Activity: Only the lines from the one bearing "Task: Select row 43 header" through the end of the entries should be output, exactly as they stand, and pictures should be skipped.

== Records provided ==

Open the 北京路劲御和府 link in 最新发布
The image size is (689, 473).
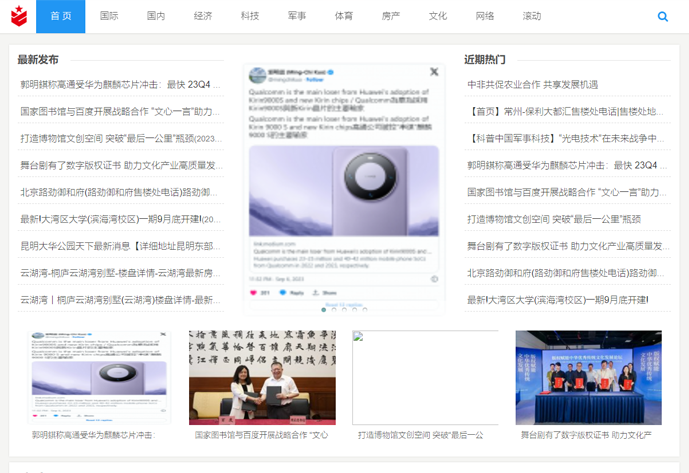[121, 192]
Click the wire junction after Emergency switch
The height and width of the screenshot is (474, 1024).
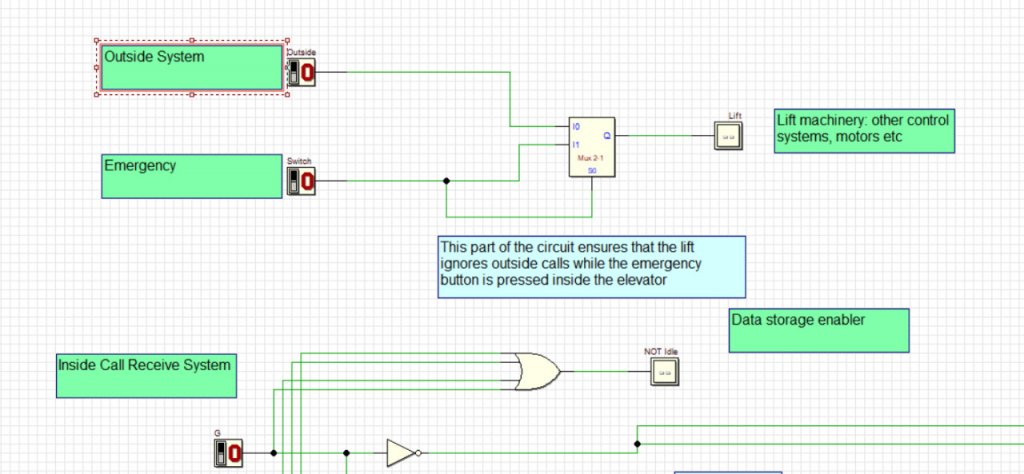446,181
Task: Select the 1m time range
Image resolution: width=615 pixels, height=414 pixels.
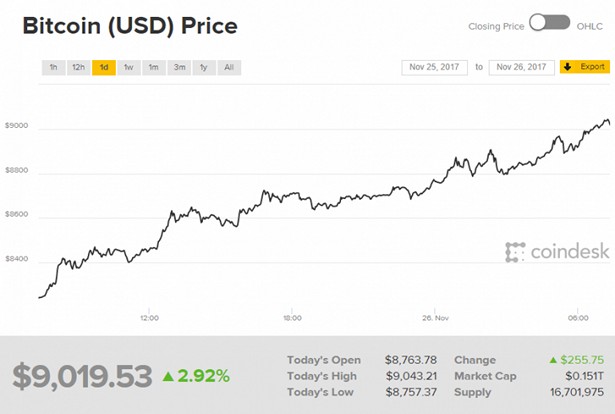Action: click(x=154, y=67)
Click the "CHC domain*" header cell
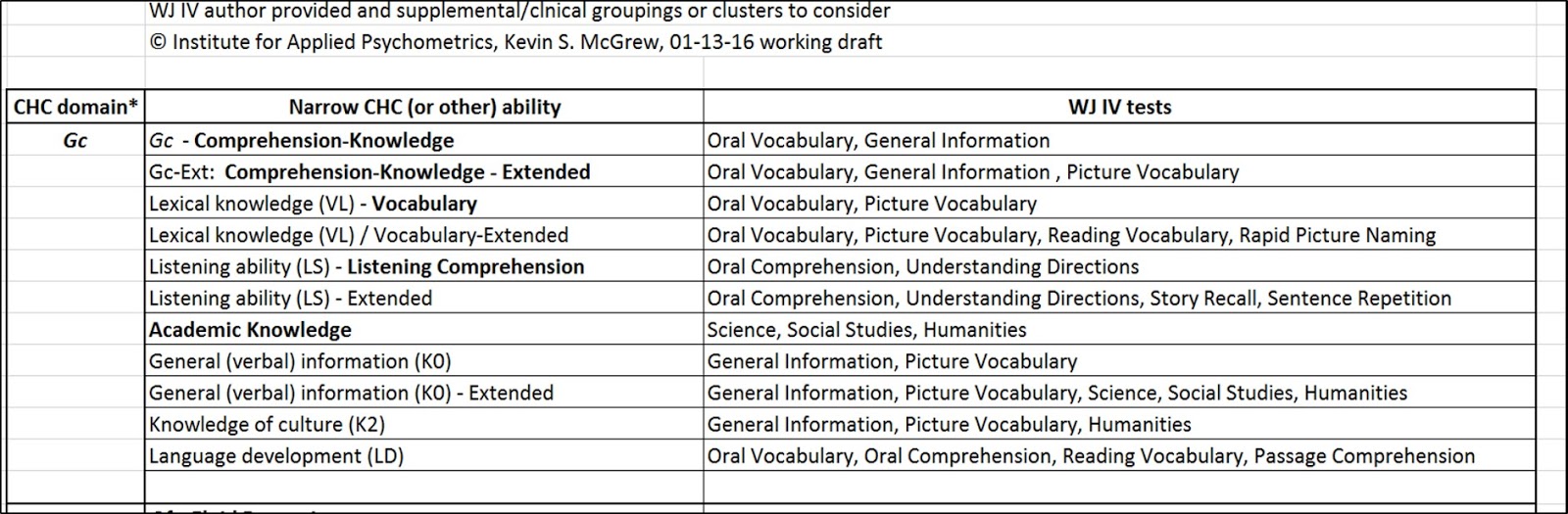Screen dimensions: 1568x514 (x=75, y=107)
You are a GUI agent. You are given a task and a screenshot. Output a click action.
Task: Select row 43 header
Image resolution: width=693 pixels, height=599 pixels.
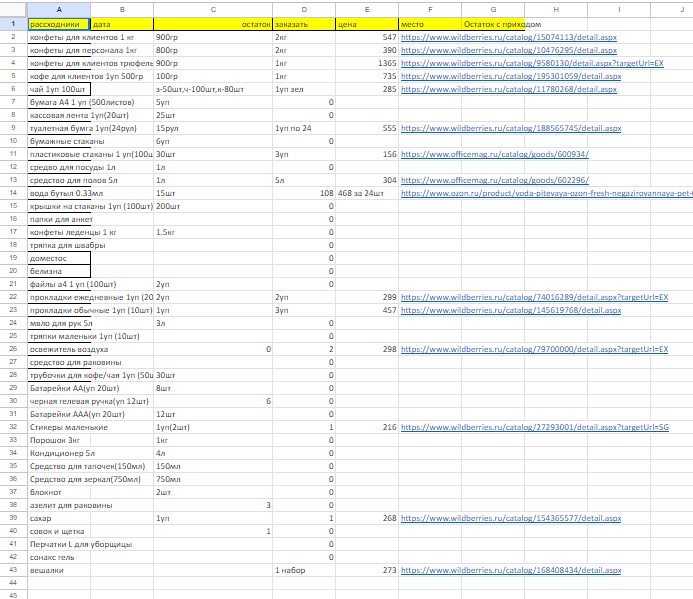point(13,570)
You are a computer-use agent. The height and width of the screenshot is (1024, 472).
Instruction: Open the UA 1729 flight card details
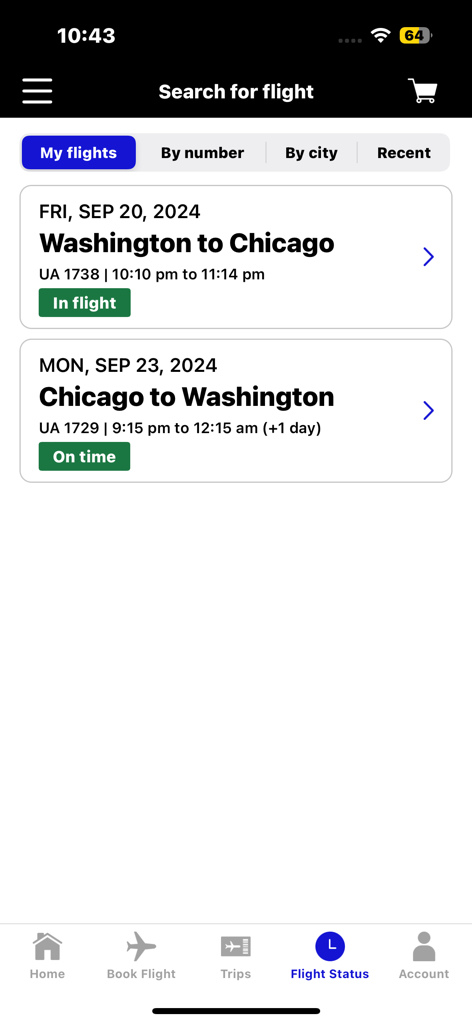pyautogui.click(x=236, y=411)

===

Exercise output:
Task: Select row 43 header
Image resolution: width=693 pixels, height=599 pixels.
point(13,570)
You are a computer-use agent. The height and width of the screenshot is (1024, 472).
Instruction: Open the UA 1729 flight card details
pyautogui.click(x=236, y=411)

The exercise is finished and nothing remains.